Common hormones used for endometriosis include:
-Birth control pills to decrease the amount of menstrual flow and prevent overgrowth of tissue that lines the uterus. Most birth control pills contain two hormones, estrogen and progestin. Once a woman stops taking them, she can get pregnant again. Stopping these pills will cause the symptoms of endometriosis to return.

-GnRH agonists and antagonists greatly reduce the amount of estrogen in a woman’s body, which stops the menstrual cycle. These drugs should not be used alone because they can cause side effects similar to those during menopause, such as hot flashes, bone loss, and vaginal dryness. Taking a low dose of progestin or estrogen along with these drugs can protect against these side effects. When a woman stops taking this medicine, monthly periods and the ability to get pregnant return. She also might stay free of the problems of endometriosis for months or years afterward.

-Progestins. The hormone progestin can shrink spots of endometriosis by working against the effects of estrogen on the tissue. It will stop a woman’s menstrual periods, but can cause irregular vaginal bleeding. Medroxyprogesterone (Depo-Provera) is a common progestin taken as a shot. Side effects of progestin can include weight gain, depressed mood, and decreased bone growth.

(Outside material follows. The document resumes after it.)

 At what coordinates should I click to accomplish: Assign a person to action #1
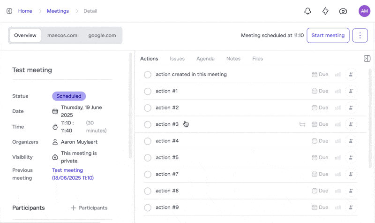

-Danazol is a weak male hormone that lowers the levels of estrogen and progesterone in a woman’s body. This stops a woman’s period or makes it come less often. It is not often the first choice for treatment due to its side effects, such as oily skin, weight gain, tiredness, smaller breasts, and facial hair growth. It does not prevent pregnancy and can harm a baby growing in the uterus. It also cannot be used with other hormones, such as birth control pills.

-Surgery. Surgery is usually the best choice for women with severe endometriosis—many growths, a great deal of pain, or fertility problems. There are both minor and more complex surgeries that can help. Your doctor might suggest one of the following:
Laparoscopy can be used to diagnose and treat endometriosis. During this surgery, doctors remove growths and scar tissue or burn them away. The goal is to treat the endometriosis without harming the healthy tissue around it. Women recover from laparoscopy much faster than from major abdominal surgery.

-Laparotomy or major abdominal surgery that involves a much larger cut in the abdomen than with laparoscopy. This allows the doctor to reach and remove growths of endometriosis in the pelvis or abdomen.

-Hysterectomy is a surgery in which the doctor removes the uterus. Removing the ovaries as well can help ensure that endometriosis will not return. This is done when the endometriosis has severely damaged these organs. A woman cannot get pregnant after this surgery, so it should only be considered as a last resort.

How Do I Cope With a Disease That Has No Cure?

You may feel many emotions—sadness, fright, anger, confusion, and loneliness. It is important to get support to cope with endometriosis. Consider joining a support group to talk with other women who have endometriosis. There are support groups on the Internet and in many communities.

It is also important to learn as much as you can about the disease. Talking with friends, family, and your doctor can help.